Use them when you want to validate that a string is entirely a match, not just that it contains a match. Compare:

\d{3}        →  matches "abc123def" (the "123" inside)
^\d{3}$      →  matches "123" only — fails on "abc123def"

The /m (multiline) flag changes ^ and $

Without the multiline flag, ^ matches only the start of the entire input. With multiline mode on, ^ matches the start of each line — i.e., after every newline.

// Without /m
/^foo/      matches: "foo"
           doesn't match: "bar\nfoo"

// With /m
/^foo/m     matches: "foo"
           matches: "bar\nfoo"   (foo is at the start of a line)

This is the #1 source of "my regex works in testing but not in production" bugs. If your data has newlines, decide whether ^ means start of input or start of line, then use the flag accordingly.

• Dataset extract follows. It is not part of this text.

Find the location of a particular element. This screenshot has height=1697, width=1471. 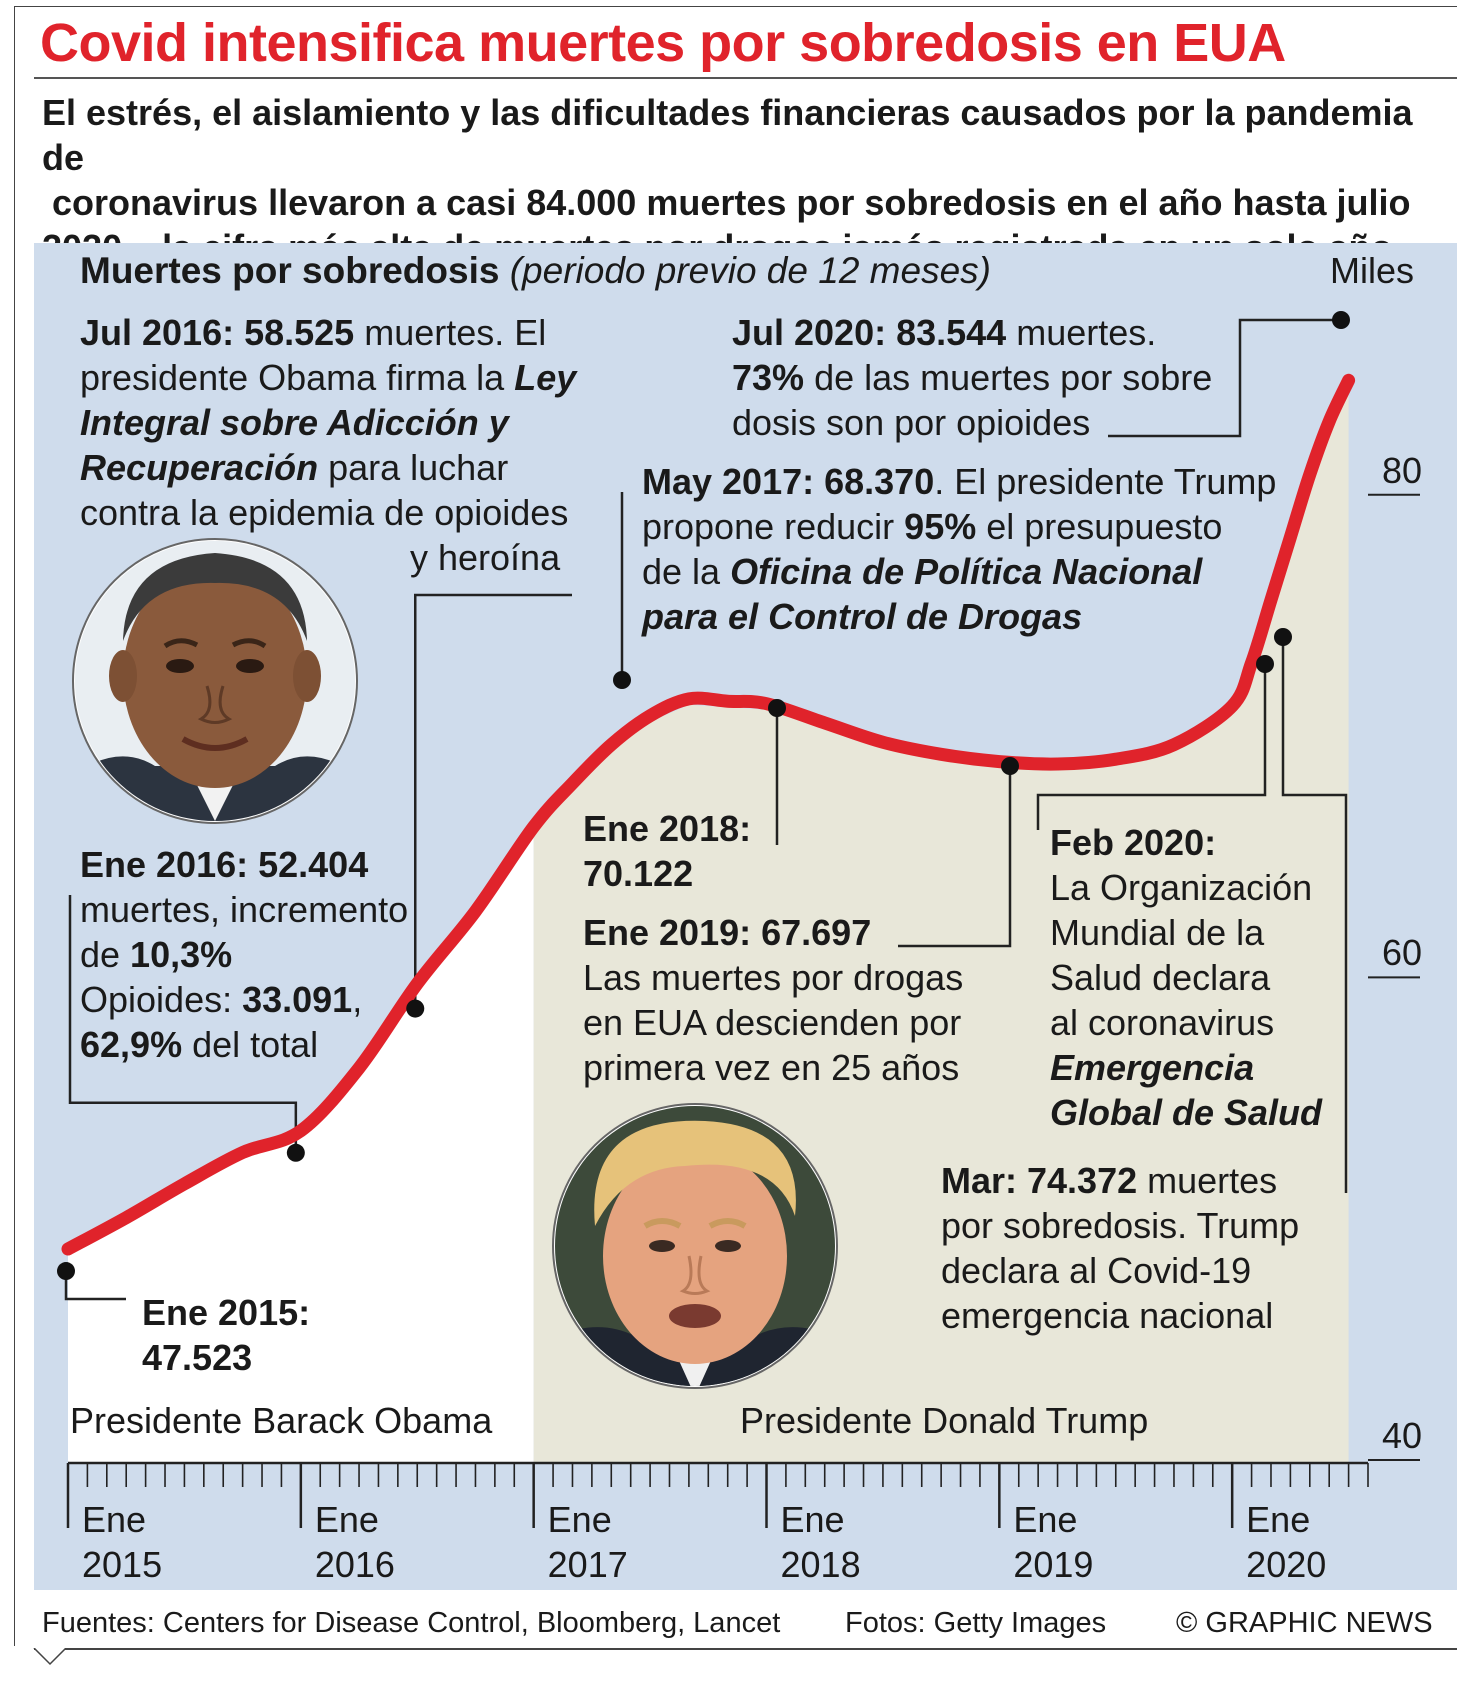

annotation-text: contra la epidemia de opioides is located at coordinates (324, 512).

The absolute anchors: \A, \Z, \z

Python and PCRE have anchors that mean "start/end of input regardless of multiline mode":

\A — start of input (always, even with multiline on)
\z — end of input (always)
\Z — end of input, or before a trailing newline (Python)

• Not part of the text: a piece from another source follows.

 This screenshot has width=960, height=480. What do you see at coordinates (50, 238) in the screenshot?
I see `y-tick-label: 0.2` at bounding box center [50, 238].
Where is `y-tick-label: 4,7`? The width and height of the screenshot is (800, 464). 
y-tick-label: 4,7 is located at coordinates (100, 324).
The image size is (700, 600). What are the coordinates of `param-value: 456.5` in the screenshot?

JavaScript does not have these. In JS, you can't express "start of input only" if you also need ^ to match line starts elsewhere. The workaround is to apply the multiline flag selectively or not at all.

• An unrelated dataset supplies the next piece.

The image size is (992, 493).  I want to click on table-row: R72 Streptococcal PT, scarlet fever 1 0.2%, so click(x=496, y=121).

Word boundaries: \b and \B

\b matches a position between a word character (\w: letter, digit, or underscore) and a non-word character. \B is the opposite — matches positions not between those two character types.

This is how you write "match the whole word foo, not foo as a prefix":

/foo/       matches "foo", but ALSO matches "foobar" and "afoo"
/\bfoo\b/  matches "foo" as a standalone word
            doesn't match "foobar"
            doesn't match "afoo"

What counts as a "word character"?

In most flavors by default, \w means [A-Za-z0-9_]. So \b uses ASCII letter/digit/underscore as the "word" side. This causes problems with Unicode:

/\bcafé\b/   in standard mode: \b doesn't recognize é
                                 as a word character.
                                 May or may not match "café" depending
                                 on what comes after.

To fix this, use Unicode mode (the u flag in JavaScript, re.UNICODE in Python). Then \w includes Unicode letters and \b understands them.

Practical patterns

"This string is exactly an integer"

^-?\d+$

Anchors force a complete match. The minus sign is optional, then one or more digits, then end-of-string. Without anchors, -?\d+ would match the "5" inside "abc5def".

"Find every standalone word 'log'"

\blog\b

Word boundaries prevent matching "login", "logout", "blog", "catalog".

"Match only if not preceded by a digit"

Boundaries alone can't do this. You need a lookbehind:

(?<!\d)foo

Lookbehinds, like anchors, are zero-width — they assert a condition about position without consuming input.

Common mistakes

Forgetting ^ and $ in form validation. "Email regex" without anchors will match the email inside a longer string of garbage. Always anchor validation regex.
Using ^ with multiline flag when you meant absolute start. Use \A in flavors that support it.
Assuming \b works with Unicode. Add the Unicode flag explicitly.
Putting \b next to a non-word character. \b! at the end of a word does work (transition from word to non-word) but \b\. at the start doesn't make sense — there's no word transition there.

The takeaway

Anchors and boundaries are the glue between your pattern and the surrounding context. They make the difference between "this string contains a date" and "this string IS a date." Most validation bugs come from using too few anchors; most search bugs come from using too many.

When you're writing a regex, ask: "Where in the input does this need to match?" The answer drives which anchors belong in the pattern.